Water, water, everywhere,

Nor any a drop drink

--Coleridge, “The Rime of the Ancient Mariner”

It’s the same old story, drought. Everywhere we go, in our family’s quest for potable, plentiful water, that is. I have a friend who digs around looking for news items in our local paper that refer to our ancestors. Scott thinks it’s fun and so do I, especially if I know enough about a back story. Here’s one that qualifies from May 8, 1902, when the Times reported that “D. Wood is having an artesian well put down on the farm. Arne Thompson is doing the work. He is down 118 feet.” 

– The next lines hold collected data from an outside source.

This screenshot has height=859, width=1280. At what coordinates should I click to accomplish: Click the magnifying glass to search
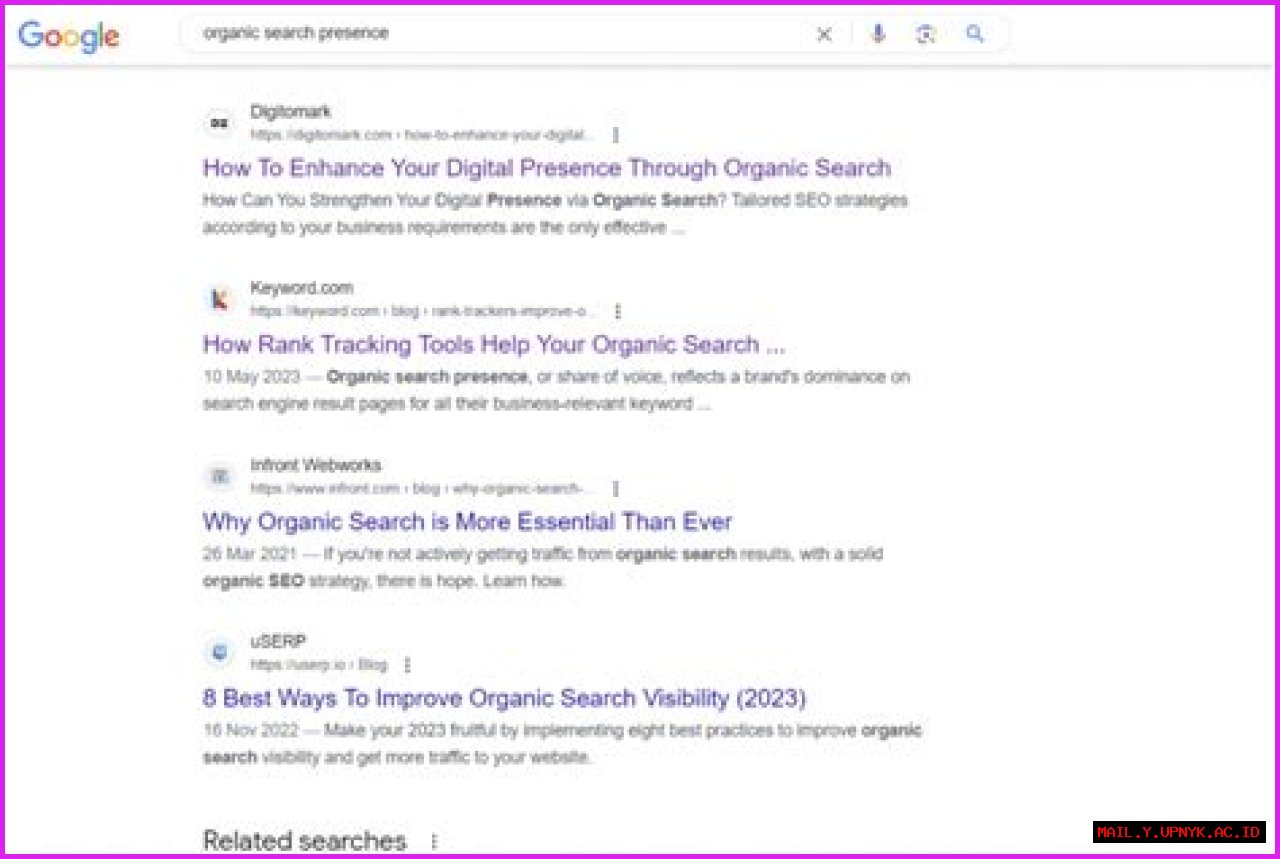tap(974, 34)
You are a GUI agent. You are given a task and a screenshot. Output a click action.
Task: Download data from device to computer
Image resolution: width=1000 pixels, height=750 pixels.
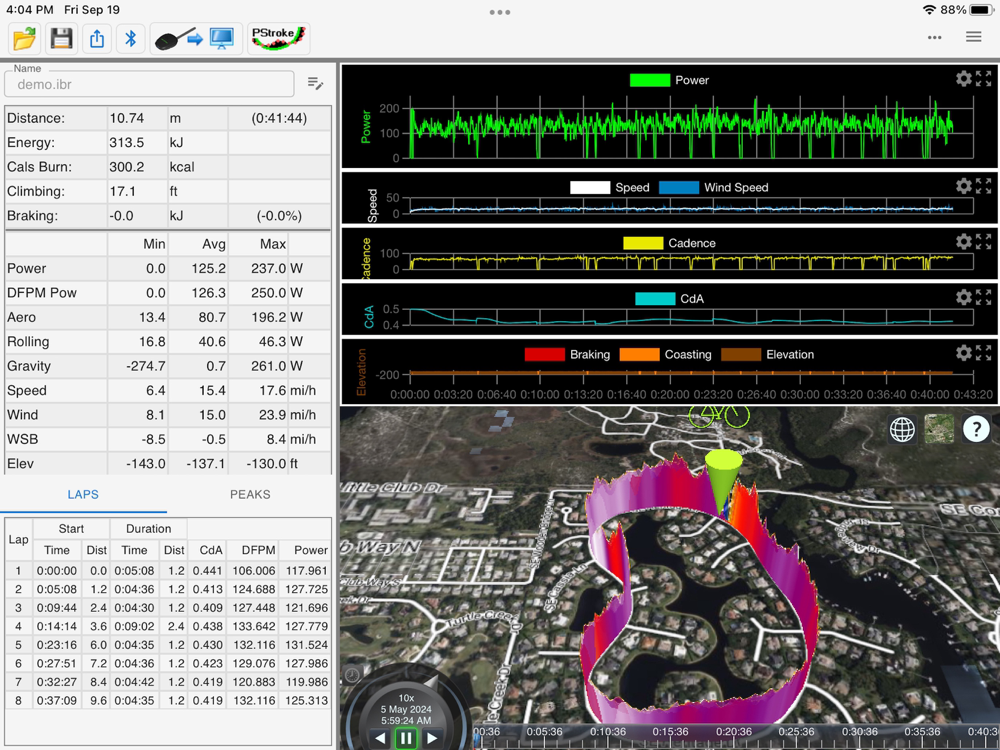coord(195,39)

Arne struck water a few feet later, and my grandpa, who was 23 at the time, told me years later that, “We found water for sure; only problem was that it was bright red, so mother couldn’t cook with it, wash with it, use it for anything.”

But his father always held to the adage that if you grew sour apples, just make apple sauce, so he capped the gushing red well, lined mother’s summer kitchen walls with pipe tubes, hooked it up to the new well, where it made its way through tubing while it cooled the kitchen and was flushed into the creek between the house and the barn after which it made on its way to the murky Trempealeau River. 

Still not satisfied, he ordered an automatic washer from Monkey Ward. A monster of a machine of wood, wire and copper tubing that just about filled the kitchen. It looked like a modern restaurant dishwasher, but was ignored by mother who didn’t fancy washing her undies in red water.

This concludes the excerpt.